Sono un influencer, e lo sapevo.
27 Febbraio 2013 Rocco Rossitto

Spesso si parla di “influencer” in queste situazioni: per me influencer non è una brutta parola se si intende un utente che riesce a stare al centro delle conversazioni su un determinato argomento.

E’ una visione mia del termine, lo capisco.

Provo a spiegarmi ancora: se per influencer si intende uno che ha migliaia di follower, e fa un tweet con “Che bella questa macchina fotografia NOME MACCHINA FOTOGRAFICA” e la gente va a comprarsi la macchina, ecco allora non rientro in questa categoria e penso che chi crede in questa categoria sia tanto stupido quanto furbacchiotto. Roba alla Klout per intenderci.

Se influencer (o come cavolo vogliamo definirli) sono utenti che invece riescono ad essere al centro di conversazioni che accadono in rete su determinati argomenti e riescono ad intrecciare le loro conversazioni con altri utenti che li retwittano, rispondono, inseriscono in liste, li seguono e via dicendo allora la “figura” dell’influencer prende dei connotati più “umani” e soprattutto veritieri e in questa mi ci ritrovo. E ribadisco: questo non vale sempre, non vale per tutti i tweet, vale per alcune situazioni in particolari.

Top 10 influencer alla Social Media Week Milano

Così alla Social Media Week Milan, dove ero stato invitato per raccontare sui social media l’evento, uno società americana Syntesio, ha realizzato una classifica globale e per città di utenti che su twitter sono stati “influenti”. Qui Syntesio spiega brevemente come calcolano l’influenza attraverso un loro algoritmo proprietario. Quindi non troverete la spiegazione al 100%, altrimenti sputtanerebbero il loro algoritmo.
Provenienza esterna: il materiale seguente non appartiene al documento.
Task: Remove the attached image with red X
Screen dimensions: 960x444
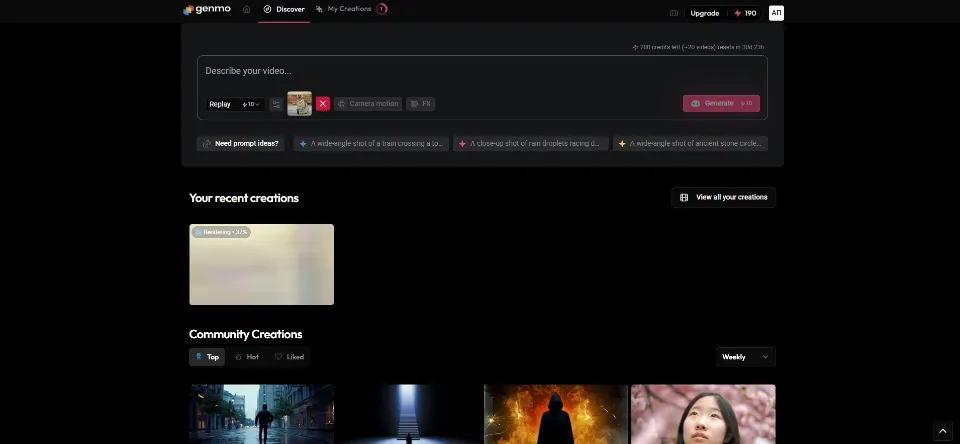Action: click(322, 104)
Il risultato è che sono stato più al centro delle conversazioni tra gli utenti che hanno twittato con #smwmilan.

Era già successo qui, qui, e qui. Per questo scherzando, nel titolo, ho messo “e lo sapevo”.

Altri numeri che mi riguardano.

Ho chiesto ad una amica ‘analista’ se poteva darmi qualche numero, borbottando mi ha detto di non rompere, ho insistito, ha borbottato, ho insistito: “696 tweet, ricevuto 960 mention (compresi RT)“. Non sono riuscito a tirarle fuori altro.

Nel frattempo Tweenty feet che uso un po’ per monitorare l’andamento del mio profilo Twitter mi dice
I numeri non tornano perfettamente perché bisogna vedere il periodo esatto in cui si contano le metriche e anche qualche off topic. Qualche tweet non era con #smwmilano durante la settimana. Certo è che ricevere 1k di mention è stata una botta, idem per i 586 RT ricevuti

Birdbrain app che uso per sapere chi mi followa e chi mi defollowa mi dice che dal 18 febbraio al 22 febbraio 192 utenti hanno deciso di seguirmi e 40 di defollowarmi.

A che servono tutti quei numeri?

A farmi prendere in giro da quegli amici che non capiscono perché mi invitano agli eventi.  Dico loro: vedi, sono un influencer e loro capiscono, ridendo.

La verità è un’altra, la quantità non c’entra nulla, conta il modo di essere. L’ho scritto e riscritto: bisogna superare il modello per cui se hai più follower sei più bravo, ma andare verso una direzione che punti a capacità di narrazione e storytelling. Questa è un discorso che pian piano sta entrando nella testa di agenzie e organizzatori di eventi.

Io ho alcune idee ben precise in merito.